O psicopata não tem alucinações e é plenamente consciente de seus atos. Os portadores desse transtorno são possessivos, jamais reconhecem os próprios erros, adoram ser o centro das atenções e, com frequência, causam danos a amigos e familiares.

Mas há gradações entre os psicopatas dos tipos leve, médio e severo, e, ao que se sabe, apenas estes últimos seriam propensos a matar e a praticar atos de crueldade extrema. Alguma dúvida sobre onde se encaixam os responsáveis pela morte de Henry?

Estima-se que 3% da população brasileira seja composta de psicopatas e que entre presidiários esse percentual esbarre nos 40%. Estima-se, também, que nos últimos 50 anos o número de portadores deste mal tenha crescido vertiginosamente, já que “o cenário social dos nossos tempos favorece o estilo de vida do psicopata”. Eles se infiltram em todos os âmbitos do tecido social: na medicina, no direito e, notadamente, na vida política.

2)

Dois recentes artigos na revista “Época” abordam as relações entre negócios e música condenando a postura elitista dos críticos de gêneros como o axé, o sertanejo e o funk.

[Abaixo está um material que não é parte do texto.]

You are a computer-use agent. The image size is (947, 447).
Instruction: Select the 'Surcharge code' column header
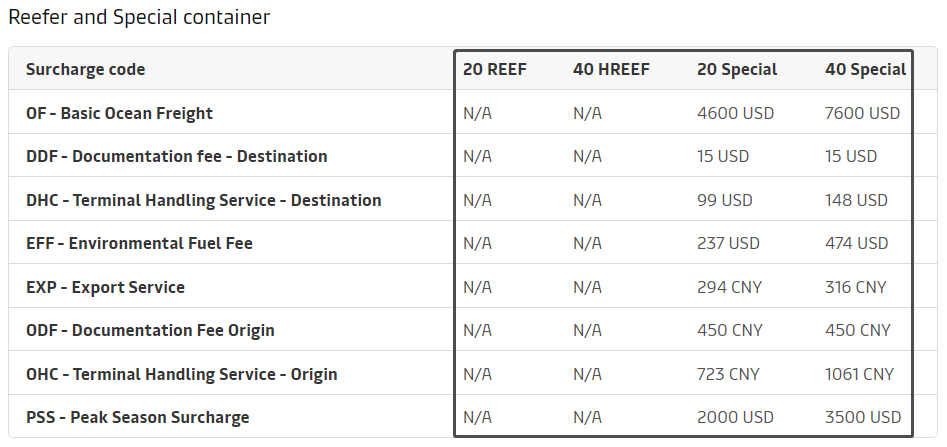(x=85, y=70)
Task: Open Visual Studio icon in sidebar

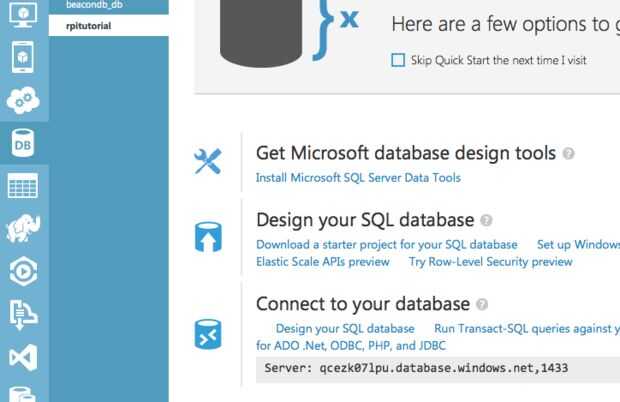Action: tap(24, 358)
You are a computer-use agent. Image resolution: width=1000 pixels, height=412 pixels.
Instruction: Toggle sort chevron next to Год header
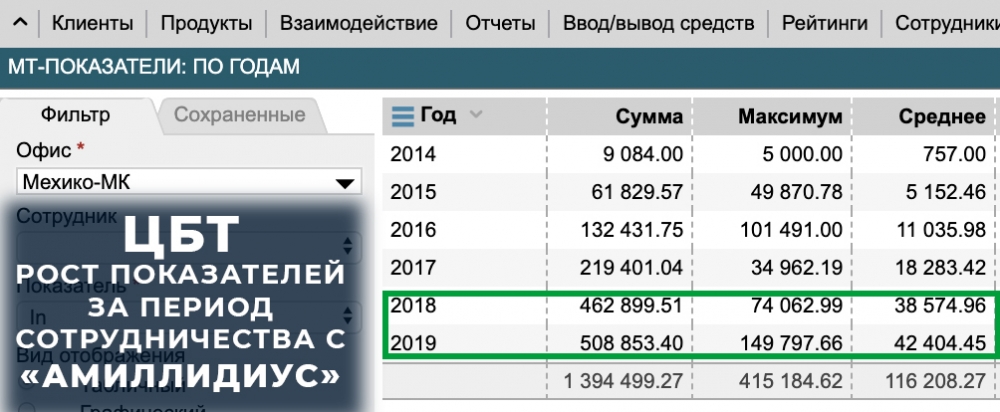point(475,115)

Em seu artigo, Jerônimo Teixeira afirma: “O preconceito contra o artista que ganha dinheiro com seu trabalho já era sentido no Renascimento. Vender as obras era algo malvisto”.

Já o artigo assinado pela cantora Anitta faz uma aberta defesa do funk. Concordo com ela que “o barquinho vai, a tardinha cai” não corresponde à realidade do povão. O Brasil virou uma sociedade de massa com profundas desigualdades sociais sabiamente exploradas pela indústria fonográfica e a mídia.

Há uma simbiose entre elas e o gosto popular que se reforçam. Anitta se pergunta: “Se para o funkeiro a diversão é rebolar, se é pelo prazer da conquista entre duas pessoas, se o sexo não é um tabu e é visto como algo natural e prazeroso, qual o problema?”. E responde, “Nenhum”.

Eu me pergunto: quem vai cuidar dos rebentos dessa farra? A pobreza no Brasil tornou-se hereditária entre famílias chefiadas por mulheres com renda inferior a dois salários mínimos. Estas correspondem a cerca de 40% das famílias nesta faixa de renda, ultrapassando os 50% nas regiões metropolitanas do Rio de Janeiro e Salvador.

Por sua vez, um médico que cuidava de 250 pacientes de Covid, num hospital de São Paulo, acionou a polícia para interromper um “pancadão” que o impedia de escutar os enfermos. A polícia alegou não poder interromper o evento que concentrava mais de 2.000 pessoas. Não mencionou o fato de que sua ação costuma ser impedida em áreas controladas pelo crime organizado.